La soffitta della mente

Lo scorso weekend ho recuperato la raccolta di tutti i miei disegni storici, che stava nascosta nella cantina dei miei. Un bel pacco alto di lavori, che si susseguivano dal 1985 al 2002 con una certa continuità, e poi il “buco”.
Sfogliare quelle vecchie pagine delle elementari, delle superiori e così via era più esplicito che riguardare un diario, rimasto chiuso in un cassetto polveroso per diverso tempo: una sensazione quasi cruda, per il flusso di ricordi troppo diversi e compatti ritornati in un attimo davanti al sè. Devo dire infatti che (e non l’avrei immaginato) ho richiuso volentieri il coperchio del vaso antico, e ho riportato il giorno dopo in cantina quasi tutto, tranne una piccola selezione recente e i ritratti del Dado a mano libera.

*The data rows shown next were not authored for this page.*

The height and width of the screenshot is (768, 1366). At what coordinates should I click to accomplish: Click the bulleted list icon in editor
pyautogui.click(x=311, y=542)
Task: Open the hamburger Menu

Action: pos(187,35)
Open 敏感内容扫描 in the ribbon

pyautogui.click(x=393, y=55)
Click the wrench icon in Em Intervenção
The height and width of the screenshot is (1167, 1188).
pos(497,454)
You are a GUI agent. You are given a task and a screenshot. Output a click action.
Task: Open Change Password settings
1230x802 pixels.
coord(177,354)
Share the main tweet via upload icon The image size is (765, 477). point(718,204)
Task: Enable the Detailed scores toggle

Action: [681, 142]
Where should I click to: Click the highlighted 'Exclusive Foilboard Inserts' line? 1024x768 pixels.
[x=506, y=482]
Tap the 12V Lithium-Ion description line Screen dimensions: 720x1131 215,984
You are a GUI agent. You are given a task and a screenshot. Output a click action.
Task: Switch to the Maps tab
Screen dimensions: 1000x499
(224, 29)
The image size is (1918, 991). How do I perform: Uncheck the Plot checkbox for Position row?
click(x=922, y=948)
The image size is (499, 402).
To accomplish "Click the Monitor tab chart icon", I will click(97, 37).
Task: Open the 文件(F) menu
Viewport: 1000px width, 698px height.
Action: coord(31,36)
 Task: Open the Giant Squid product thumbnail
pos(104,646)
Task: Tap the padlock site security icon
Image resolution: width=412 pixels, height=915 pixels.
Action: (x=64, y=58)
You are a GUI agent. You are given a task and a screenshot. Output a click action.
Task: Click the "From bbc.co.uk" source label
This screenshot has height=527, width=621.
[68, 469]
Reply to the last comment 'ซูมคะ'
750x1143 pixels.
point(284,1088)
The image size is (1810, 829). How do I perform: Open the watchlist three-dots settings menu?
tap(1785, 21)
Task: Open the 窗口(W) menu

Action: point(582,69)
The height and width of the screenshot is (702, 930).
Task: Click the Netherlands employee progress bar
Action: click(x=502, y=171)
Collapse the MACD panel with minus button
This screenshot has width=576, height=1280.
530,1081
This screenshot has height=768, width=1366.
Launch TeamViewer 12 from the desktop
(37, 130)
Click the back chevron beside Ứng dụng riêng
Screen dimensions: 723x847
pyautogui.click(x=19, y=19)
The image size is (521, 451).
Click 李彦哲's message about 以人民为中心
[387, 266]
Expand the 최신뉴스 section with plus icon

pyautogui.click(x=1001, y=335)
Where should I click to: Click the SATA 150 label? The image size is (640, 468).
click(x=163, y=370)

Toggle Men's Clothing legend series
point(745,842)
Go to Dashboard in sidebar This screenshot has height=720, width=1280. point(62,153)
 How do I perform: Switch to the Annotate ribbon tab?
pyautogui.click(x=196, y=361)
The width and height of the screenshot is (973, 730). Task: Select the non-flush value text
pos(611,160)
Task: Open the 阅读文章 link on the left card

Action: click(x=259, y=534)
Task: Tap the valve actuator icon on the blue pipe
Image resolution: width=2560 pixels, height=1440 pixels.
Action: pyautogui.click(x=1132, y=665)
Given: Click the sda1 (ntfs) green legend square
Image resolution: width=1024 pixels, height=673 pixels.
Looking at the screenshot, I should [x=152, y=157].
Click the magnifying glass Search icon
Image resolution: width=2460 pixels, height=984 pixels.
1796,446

Comunque, insieme alla voglia prevalente di guardare avanti sulla pagina nuova, e all’inatteso disinteresse per lo stile rapido adottato in passato, ho trovato le mie piccole costanti: le rose rosse copiate dal giardino a dieci anni, (come nella mostra “Floreal” dell’anno scorso), e tanti disegni, più o meno fantasiosi, di ragazze in libertà.